Much of their high school career has been focused on independent studies, yet the Connections Home School Program class of 2013 donned black robes and caps and walked as a collective group Thursday to receive their honors at the Soldotna High School Auditorium.
Valedictorian Hope Steffensen shared her thoughts on how home-school students are individuals and not the sum of a whole.
“If we were a normal graduating class, I would start by reminiscing,” Steffensen said. “But we have taken our own educational paths. We are all unique.”
Steffensen was presented with several scholarships and plans to study law.
Students from throughout the Kenai Peninsula were honored during the commencement ceremony.
The audience was entertained by five musical performances from the students, which included a piano and vocal arrangement of Tom Petty’s “Free Fallin’” by Homer’s Mariah Stuart and a violin version of the Academy Award-winning ballad “Over the Rainbow” by Harold Arlen, performed by Lydia Arndt.
Arndt, who also delivered a valedictorian address to the class of 2013, mentioned that home-schooled students often follow another path.
“Our experiences have been different than the public school experiences,” she said.
Arndt plans to attend University of Alaska Fairbanks and peruse a degree in music education.

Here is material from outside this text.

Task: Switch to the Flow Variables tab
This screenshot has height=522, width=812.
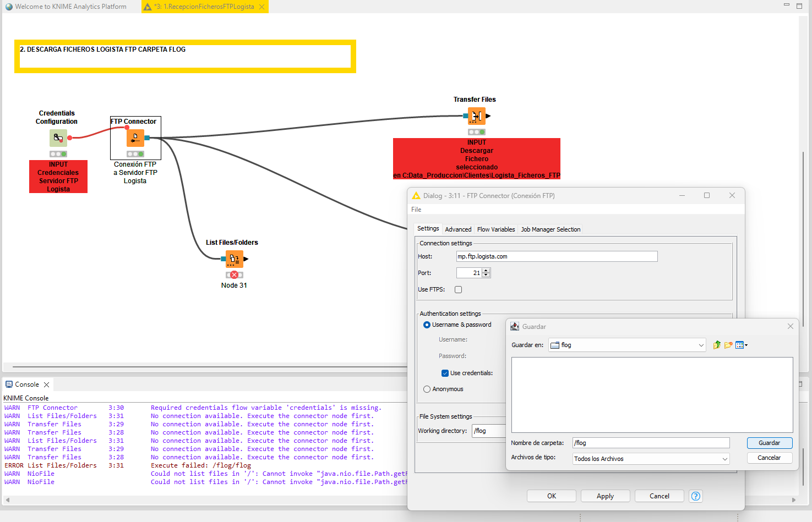Action: pyautogui.click(x=495, y=229)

Fellow valedictorian Ian Haralson, who plans to attend Kenai Peninsula College in the fall, urged the seniors not to let past or future failures get in the way of their potential.

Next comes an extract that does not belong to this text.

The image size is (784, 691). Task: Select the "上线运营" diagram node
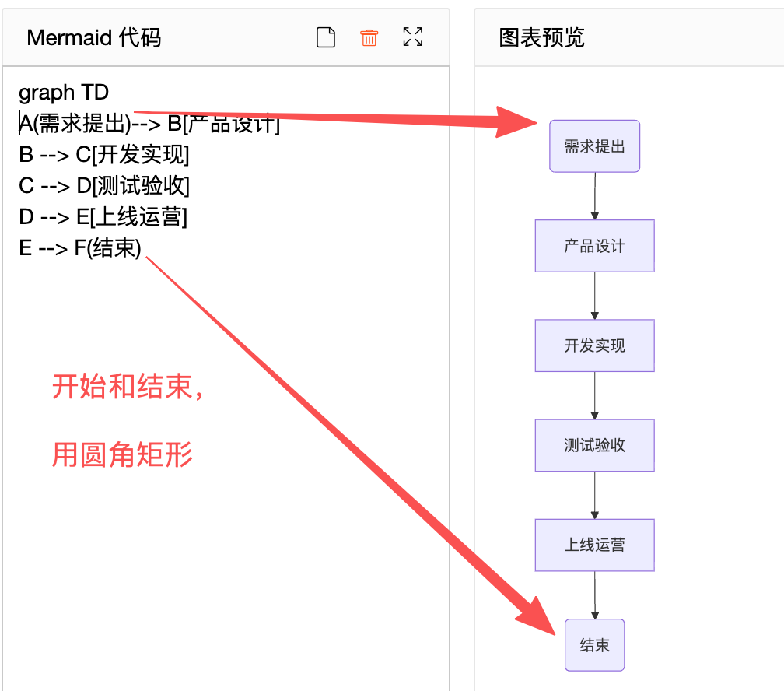click(594, 545)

“I sincerely believe everyone of us can change the world with our efforts,” he said.
Coty Anderson, who plans to attend KPC in the fall and audition for “American Idol,” performed “No Boundaries” for the seniors and their guests.

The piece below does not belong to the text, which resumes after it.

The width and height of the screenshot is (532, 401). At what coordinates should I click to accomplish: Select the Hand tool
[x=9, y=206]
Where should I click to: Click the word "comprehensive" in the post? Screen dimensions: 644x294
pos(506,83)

While many seniors accept their diplomas from faculty and school board members, Connections principal Lee Young gave parents an opportunity to present their student with the honors.
“We look at the home-school parent as the students’ primary teacher,” he said.
Young said parents have been participating in the ceremony for the past 17 years, since the program’s inception.
As each student’s name was called, Young shared their hobbies, accomplishments and plans for the future. Many of the home-schooled students participated in drama and forensics, group sports and music as well as independently working on their studies. Others were able to attend local college classes to help them with their future careers.
Several graduates plan to attend KPC, others have plans to attend AVTEC-Alaska’s Institute of Technology, and some plan to go forth as missionaries or enlist in the armed services.
Angel Humphrey enrolled in Connections in the middle of tenth grade and said the Connections staff was helpful with her transition.
“I love home-school,” she said. “My grades skyrocketed.”
With her future before her, she plans to take a year off, and then attend college in Oregon.
“Now I want to be an elementary school teacher,” she said.
But when it is time for her to settle down and have children of her own, Humphrey said she wants to follow the path of her positive home-school experiences.
“I want to be a home-school teacher to my own children,” she said.
Education is on the minds of many students, still others are eager to get out and start working.
During his senior year, Dustin Rediske was able to take classes and earn his welding certificate at KPC. He plans to attend UAA classes in the fall to achieve his goals of becoming a welder.
Grayson McCaughey said if it were not for the staff at Connections, he would not be wearing the cap and gown
McCaughey said he suffered with an illness for three and one half years, which caused him to fall behind with his studies. He said the staff helped him with his studies and make it to this day.